Cardioprotective effect of intravenous lipid emulsion in bupivacaine- induced experimental cardiac toxicity

The intravenous lipid emulsion (ILE) therapy is known to alleviate clinical symptoms in cases of bupivacaine-induced cardiac toxicity. However, there is insufficient information regarding histopathological damage. This study aimed to investigate whether the use of ILE therapy in rats with experimentally induced bupivacaine-related cardiac toxicity can ameliorate histopathological damage. 28 Wistar albino rats were divided into four groups: control (A), lipid (B), bupivacaine (C), and bupivacaine + lipid (D). After providing monitoring in all groups, group B received 1.5 mL ILE + 0.25 μg/kg/min ILE infusion, group C received 3 μg/kg/min bupivacaine infusion, and group D received 3 μg/kg/min bupivacaine infusion followed by 1.5 mL ILE + 0.25 μg/kg/min ILE infusion after observing cardiac toxicity.

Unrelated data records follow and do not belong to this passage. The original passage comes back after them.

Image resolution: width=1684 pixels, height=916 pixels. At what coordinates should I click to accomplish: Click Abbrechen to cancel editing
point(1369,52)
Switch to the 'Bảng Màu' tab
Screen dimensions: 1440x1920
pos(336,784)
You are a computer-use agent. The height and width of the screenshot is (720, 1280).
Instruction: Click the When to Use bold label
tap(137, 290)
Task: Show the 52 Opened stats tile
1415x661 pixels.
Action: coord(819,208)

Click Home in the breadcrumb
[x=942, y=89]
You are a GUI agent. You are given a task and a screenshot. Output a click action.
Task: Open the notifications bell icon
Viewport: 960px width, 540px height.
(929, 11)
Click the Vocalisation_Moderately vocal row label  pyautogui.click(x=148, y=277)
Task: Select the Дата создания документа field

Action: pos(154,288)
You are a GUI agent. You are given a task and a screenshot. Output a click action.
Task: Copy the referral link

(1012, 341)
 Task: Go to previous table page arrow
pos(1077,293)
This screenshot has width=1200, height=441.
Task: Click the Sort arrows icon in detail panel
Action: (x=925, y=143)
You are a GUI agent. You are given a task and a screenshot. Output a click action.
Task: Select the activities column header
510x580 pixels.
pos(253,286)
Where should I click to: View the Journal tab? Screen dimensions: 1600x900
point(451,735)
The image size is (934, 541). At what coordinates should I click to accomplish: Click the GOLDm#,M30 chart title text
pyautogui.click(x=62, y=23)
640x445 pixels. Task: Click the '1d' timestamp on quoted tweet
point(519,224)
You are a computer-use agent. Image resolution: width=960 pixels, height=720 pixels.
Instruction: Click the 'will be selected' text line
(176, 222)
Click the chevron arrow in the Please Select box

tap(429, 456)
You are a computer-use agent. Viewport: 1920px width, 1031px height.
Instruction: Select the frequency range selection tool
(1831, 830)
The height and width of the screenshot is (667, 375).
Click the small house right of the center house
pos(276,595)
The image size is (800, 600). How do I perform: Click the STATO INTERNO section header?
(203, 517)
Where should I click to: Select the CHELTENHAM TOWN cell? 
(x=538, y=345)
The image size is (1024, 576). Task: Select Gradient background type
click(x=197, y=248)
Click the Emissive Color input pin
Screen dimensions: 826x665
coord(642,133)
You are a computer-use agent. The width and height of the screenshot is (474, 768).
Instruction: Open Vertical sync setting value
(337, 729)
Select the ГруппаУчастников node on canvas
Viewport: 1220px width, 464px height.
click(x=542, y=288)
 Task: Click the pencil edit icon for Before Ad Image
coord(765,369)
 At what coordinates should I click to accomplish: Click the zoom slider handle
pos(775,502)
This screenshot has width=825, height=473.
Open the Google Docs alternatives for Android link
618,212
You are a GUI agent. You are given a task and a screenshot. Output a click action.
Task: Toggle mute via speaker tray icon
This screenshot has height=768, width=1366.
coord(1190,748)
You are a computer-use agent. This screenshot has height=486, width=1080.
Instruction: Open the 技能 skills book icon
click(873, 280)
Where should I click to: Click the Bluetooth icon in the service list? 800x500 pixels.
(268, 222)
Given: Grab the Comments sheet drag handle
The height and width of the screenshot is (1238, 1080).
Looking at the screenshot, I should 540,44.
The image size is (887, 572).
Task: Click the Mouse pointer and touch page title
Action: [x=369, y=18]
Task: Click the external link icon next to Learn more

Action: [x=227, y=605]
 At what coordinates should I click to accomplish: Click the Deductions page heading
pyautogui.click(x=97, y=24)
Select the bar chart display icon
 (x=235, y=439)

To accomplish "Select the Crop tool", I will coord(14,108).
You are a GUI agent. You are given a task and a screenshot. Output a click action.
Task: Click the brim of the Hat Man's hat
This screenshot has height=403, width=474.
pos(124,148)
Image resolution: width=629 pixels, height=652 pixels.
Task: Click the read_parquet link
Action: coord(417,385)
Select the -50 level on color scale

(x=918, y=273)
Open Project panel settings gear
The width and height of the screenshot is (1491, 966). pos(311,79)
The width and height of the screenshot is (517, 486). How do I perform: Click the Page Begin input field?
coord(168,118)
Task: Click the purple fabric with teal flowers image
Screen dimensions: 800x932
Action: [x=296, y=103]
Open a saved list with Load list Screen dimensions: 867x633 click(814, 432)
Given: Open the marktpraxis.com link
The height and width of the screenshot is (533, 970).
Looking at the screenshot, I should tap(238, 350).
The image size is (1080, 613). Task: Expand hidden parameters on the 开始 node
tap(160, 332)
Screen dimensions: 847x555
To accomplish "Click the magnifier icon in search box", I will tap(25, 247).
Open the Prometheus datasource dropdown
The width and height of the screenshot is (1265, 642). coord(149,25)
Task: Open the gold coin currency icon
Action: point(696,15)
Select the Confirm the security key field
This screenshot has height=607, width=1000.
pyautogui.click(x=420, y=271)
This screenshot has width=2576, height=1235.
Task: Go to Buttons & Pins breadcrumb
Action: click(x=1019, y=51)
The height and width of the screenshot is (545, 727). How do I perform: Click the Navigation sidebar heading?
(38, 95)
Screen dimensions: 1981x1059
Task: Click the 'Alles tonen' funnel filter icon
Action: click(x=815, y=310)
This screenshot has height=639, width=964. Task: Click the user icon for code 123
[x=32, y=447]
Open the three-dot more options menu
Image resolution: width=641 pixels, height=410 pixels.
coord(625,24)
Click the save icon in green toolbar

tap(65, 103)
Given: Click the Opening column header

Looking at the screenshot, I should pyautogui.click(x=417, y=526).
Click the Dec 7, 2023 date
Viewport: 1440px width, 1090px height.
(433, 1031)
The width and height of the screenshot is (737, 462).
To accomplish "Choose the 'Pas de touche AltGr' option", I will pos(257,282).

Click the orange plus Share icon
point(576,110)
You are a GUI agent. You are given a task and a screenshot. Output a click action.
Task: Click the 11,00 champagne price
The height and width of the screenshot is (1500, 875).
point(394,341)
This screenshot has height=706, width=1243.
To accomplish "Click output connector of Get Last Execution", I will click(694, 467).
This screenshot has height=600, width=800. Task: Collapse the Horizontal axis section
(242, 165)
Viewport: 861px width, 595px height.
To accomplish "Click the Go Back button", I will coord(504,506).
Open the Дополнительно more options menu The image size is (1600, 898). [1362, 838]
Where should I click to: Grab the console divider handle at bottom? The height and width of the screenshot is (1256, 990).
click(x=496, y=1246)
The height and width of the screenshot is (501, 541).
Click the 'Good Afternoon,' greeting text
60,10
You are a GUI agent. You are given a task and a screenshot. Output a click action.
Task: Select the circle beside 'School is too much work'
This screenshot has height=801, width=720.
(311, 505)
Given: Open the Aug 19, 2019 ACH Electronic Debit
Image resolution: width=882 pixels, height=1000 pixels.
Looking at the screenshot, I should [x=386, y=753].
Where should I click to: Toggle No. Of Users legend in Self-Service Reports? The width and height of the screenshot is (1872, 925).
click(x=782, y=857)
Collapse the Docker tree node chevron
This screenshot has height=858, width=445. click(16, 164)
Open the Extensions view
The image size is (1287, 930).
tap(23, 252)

Heart rate and respiratory rate were recorded. Blood samples were collected post-procedure to measure LDH, CK-MB, and troponin levels. Cardiac tissue samples were obtained for histopathological examination. There was no significant difference in baseline heart rate and respiratory rate among the groups (P>0.05). However, in the second measurements, heart rate and respiratory rate were higher in group D compared to group C (P<0.05). LDH and CK-MB levels were higher in group C compared to the other groups (P<0.05). Irisin and asprosin scores were higher in group D compared to the other groups (P<0.05). ILE was found to have a cardioprotective effect in the treatment of bupivacaine-induced cardiac toxicity, as it improved both clinical and laboratory parameters. However, histologically, cardiac damage persisted.